Micromethods in single muscle fibers. 1. Determination of catalase and superoxide dismutase

Methods have been developed for the measurements of catalase and superoxide dismutase (SOD) in single, isolated muscle fibers. These fibers are also classified according to fiber type. Catalase is determined using a fluorescent method for the measurement of hydrogen peroxide consumed. SOD measurements are carried out using a modification of established techniques whereby the inhibition of oxidation of epinephrine by SOD is assayed fluorometrically. Both enzymes may be determined in submicrogram samples of dried muscle. This approach avoids the complication of the inclusion of nonmuscle tissue with varying enzymatic activities which is frequently experienced when using homogenates of muscle, particularly diseased muscle.
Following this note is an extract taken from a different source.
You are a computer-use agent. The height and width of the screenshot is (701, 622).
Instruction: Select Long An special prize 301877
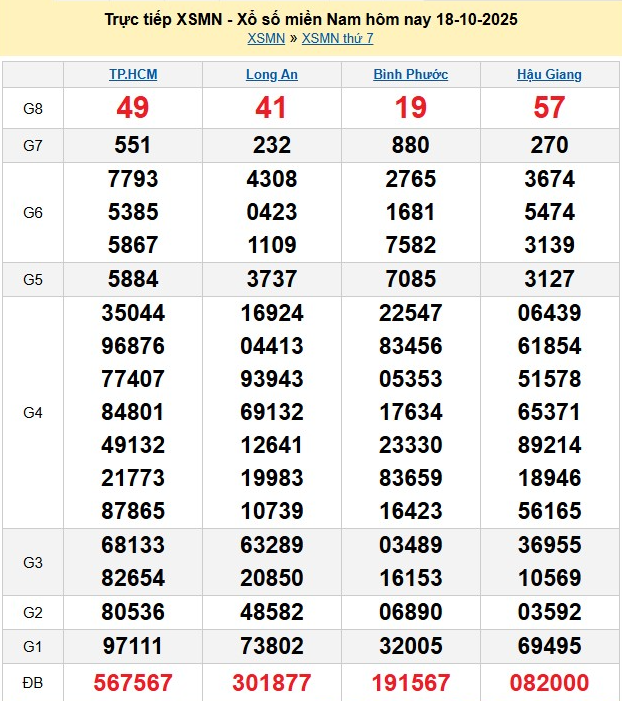272,683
In addition, these techniques can be used to determine the inherent variation in SOD and catalase activities within individual fibers of the same fiber type. The Km and Vmax for catalase, determined using homogenates of human muscle, were found to be 12 mM and 1.45 mumol/min/mg dry wt, respectively. Catalase of muscle was inhibited 50% by 2 microM sodium azide. Mn-SOD contributes less than one-fifth of the total SOD activity. Therefore the activity is largely due to the Cu-Zn form of SOD. These methods are applicable to a wide variety of tissues.